Short exercise> Can you render each line of the material below as a Markdown table with columns Row and Text, numbering the rows and skipping blank lines? Leave the pictures out of the table.
[START]
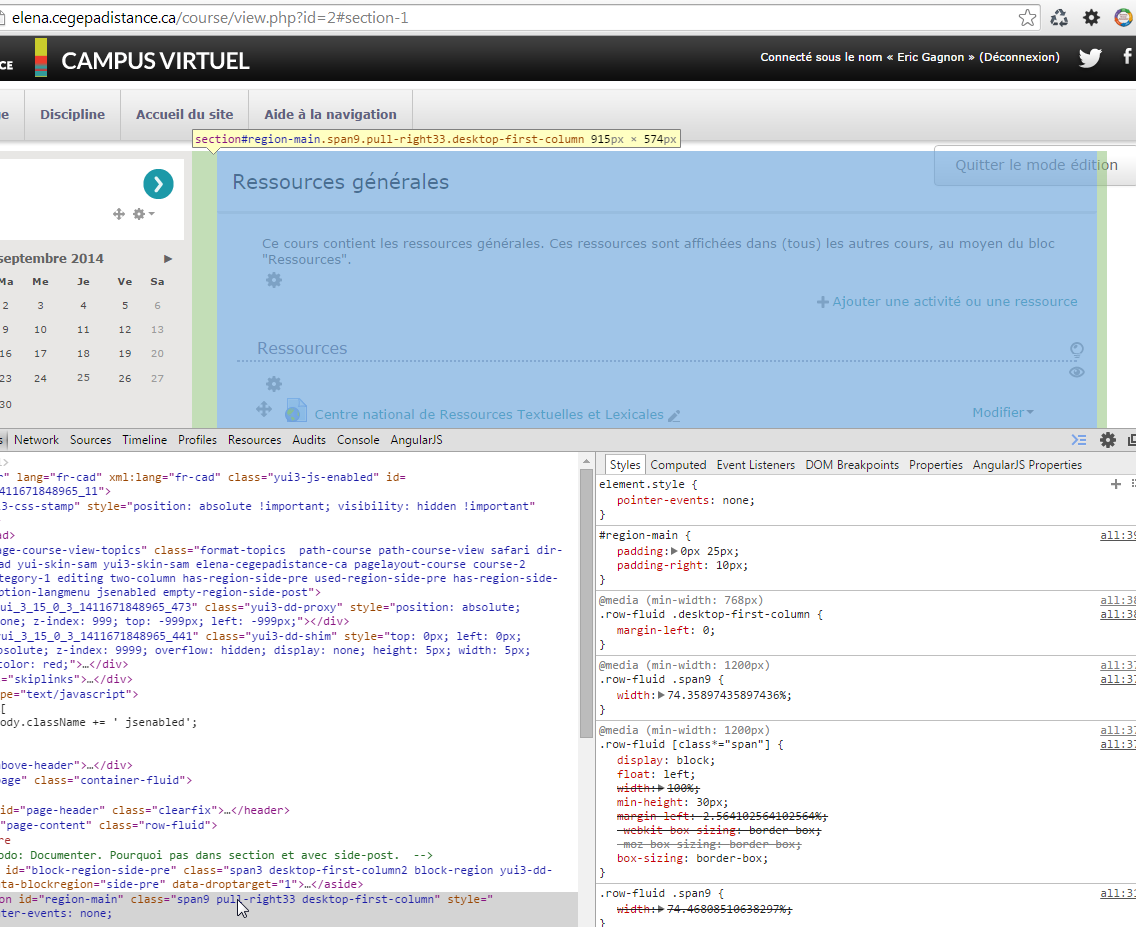Screen dimensions: 1136x927
Task: Click the Elements panel vertical scrollbar
Action: (x=586, y=600)
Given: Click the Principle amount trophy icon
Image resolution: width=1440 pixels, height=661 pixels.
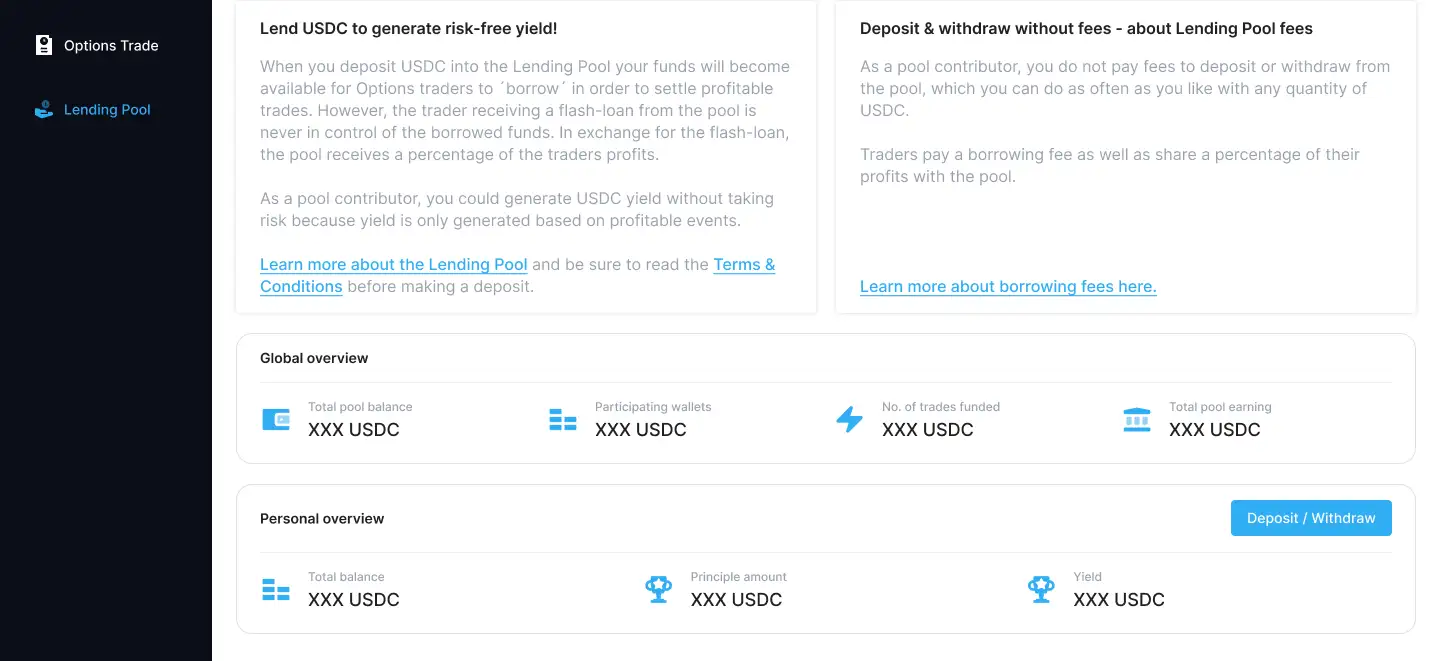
[END]
Written solution>
| Row | Text |
|---|---|
| 1 | Screen dimensions: 1136x927 |
| 2 | Task: Click the Elements panel vertical scrollbar |
| 3 | Action: (x=586, y=600) |
| 4 | Given: Click the Principle amount trophy icon |
| 5 | Image resolution: width=1440 pixels, height=661 pixels. |